Mr. Irizarry, who had worked for the D.E.A. in Miami, Cartagena, Colombia, and Washington before he resigned in 2018, was arrested in February 2020 along with Ms. Gomez-Irizarry near their home in San Juan, P.R.

In a 19-count indictment, Mr. Irizarry was accused of engaging in a “corrupt scheme” while he was assigned to investigate money laundering by drug-trafficking organizations. The indictment accused Mr. Irizarry of “enriching himself by secretly using his position and his special access to information to divert drug proceeds from D.E.A. control to the control of himself and his co-conspirators.”
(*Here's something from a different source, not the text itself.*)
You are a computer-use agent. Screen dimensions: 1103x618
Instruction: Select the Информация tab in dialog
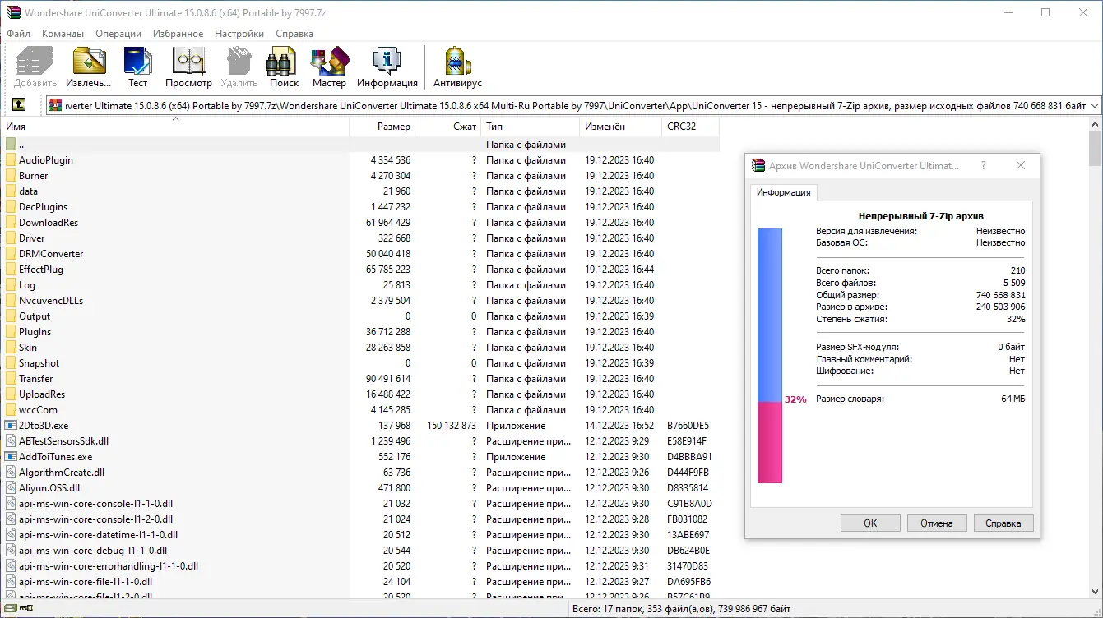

One co-conspirator was identified in the indictment as a public official in Colombia, who prosecutors said had used drug money to buy a $329,000 Lamborghini Huracán Spyder from a Miami car dealership.

Mr. Irizarry was accused of using drug money to buy a Land Rover and a home in Cartagena. Prosecutors said that Mr. Irizarry had admitted that he began exploiting his position as a federal agent to enrich himself and his co-conspirators soon after he filed for bankruptcy in 2010.
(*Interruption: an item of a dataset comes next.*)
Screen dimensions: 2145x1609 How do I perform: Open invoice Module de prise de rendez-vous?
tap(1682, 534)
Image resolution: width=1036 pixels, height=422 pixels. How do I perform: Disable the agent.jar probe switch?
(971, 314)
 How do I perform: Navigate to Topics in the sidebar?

The indictment described a sprawling scheme in which Mr. Irizarry filed false reports on investigations, prompting a ripple effect that caused his colleagues at the Drug Enforcement Administration to falsely document the details of wire transfers, unwittingly concealing the source of drug profits that he controlled.
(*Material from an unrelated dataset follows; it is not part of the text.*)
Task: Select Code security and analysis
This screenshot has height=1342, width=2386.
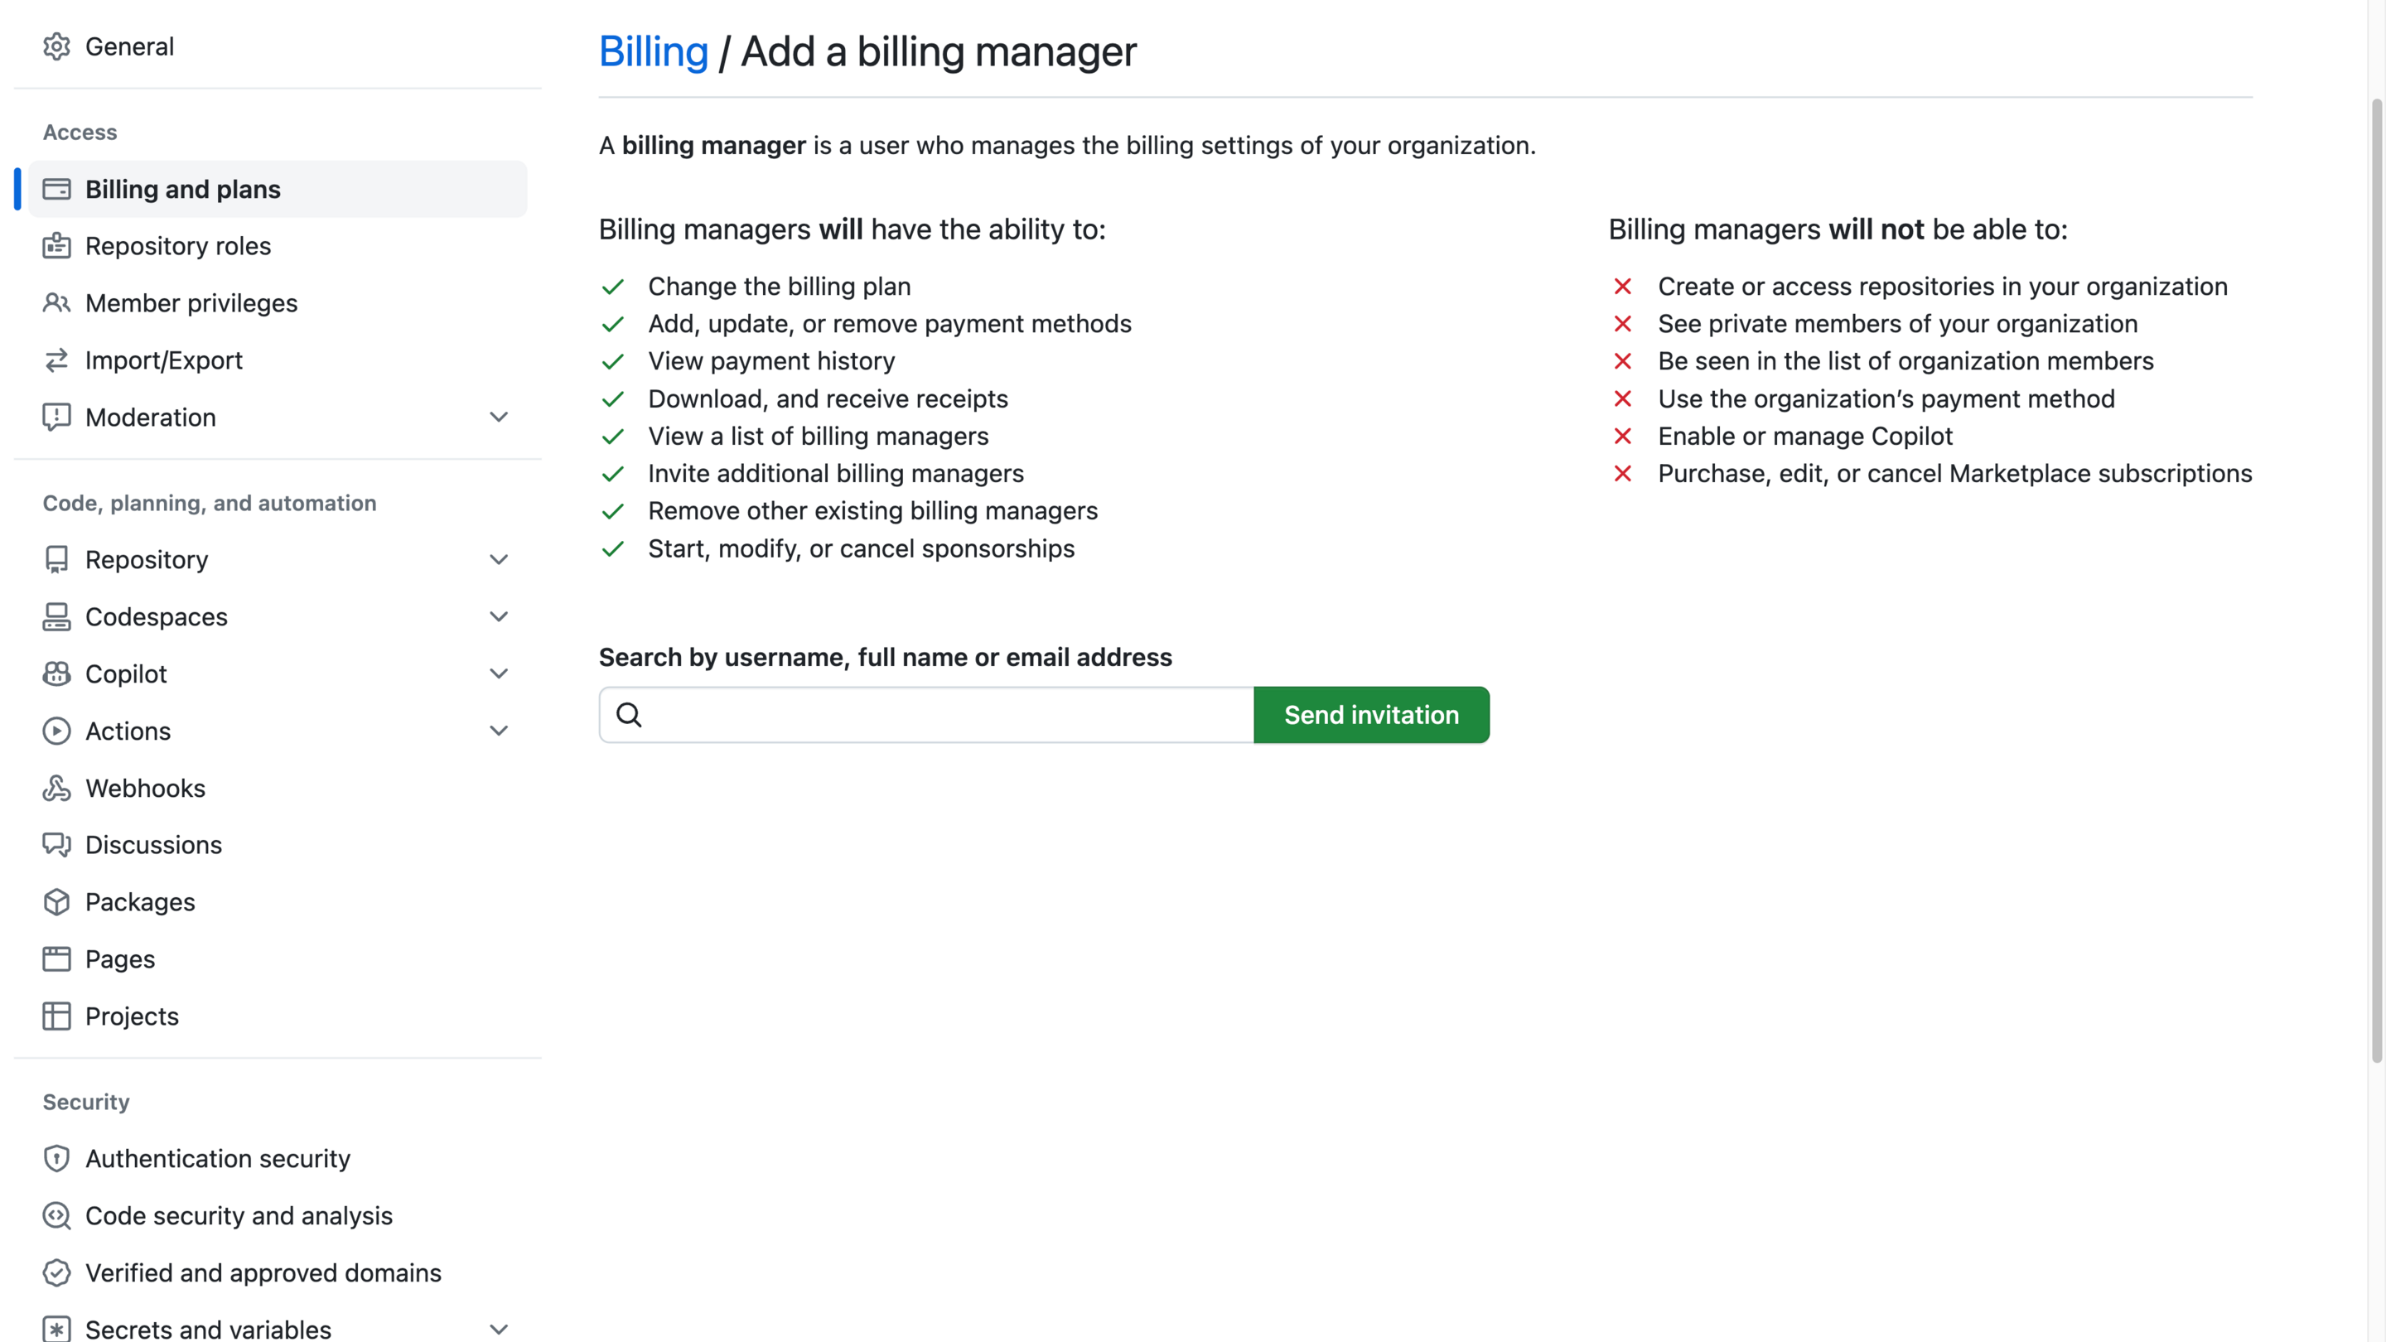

Ms. Gomez-Irizarry was accused of running a shell company out of the couple’s home in Miramar, Fla., that had no employees and sold no goods but was used to take in and distribute the money her husband collected, the indictment said.

“Former Special Agent Irizarry abused the trust of the American people when he repeatedly violated his oath as a federal law enforcement officer,” Anne Milgram, the D.E.A. administrator, said in a statement on Thursday. “Bringing him to justice reflects the principles of those who faithfully serve and uphold the values of D.E.A.”

At his sentencing in federal court in Tampa, Mr. Irizarry wept and said that his biggest punishment was not being able to explain to his two young daughters why he would be gone for so long, The Associated Press reported. He said he had been proud when he became a federal agent two decades ago.

“Unfortunately, there came a time when I made a decision that went against the person who I was, that damaged my wife and embarrassed my country,” Mr. Irizarry said, according to The A.P. “I should’ve known better and I didn’t. I failed.”

Mr. Irizarry’s sentencing came after another former special agent with the D.E.A., Chad Allan Scott, was sentenced in August to more than 13 years in prison after he perjured himself and directed others to commit perjury to obtain a conviction against an accused drug dealer, prosecutors said. Mr. Scott also falsified forms so that he could take possession of a truck that a drug dealer bought for him, prosecutors said.

Mr. Irizarry’s lawyer, Maria A. Dominguez, blamed the culture at the D.E.A. for encouraging such crimes.

“Jose was not a leader or the author of this conduct,” she said in an interview on Thursday. “It was conduct that he encountered when he first joined the D.E.A. He was corrupted in that sort of environment, which disrupted his moral compass.”

While sentencing Mr. Irizarry, Judge Charlene Honeywell condemned the D.E.A. for its failings and said other agents corrupted by “the allure of easy money” should be investigated, The A.P. reported.

“This has to stop,” Judge Honeywell said, according to The A.P. “You were the one who got caught, but it is apparent to this court that there are others.”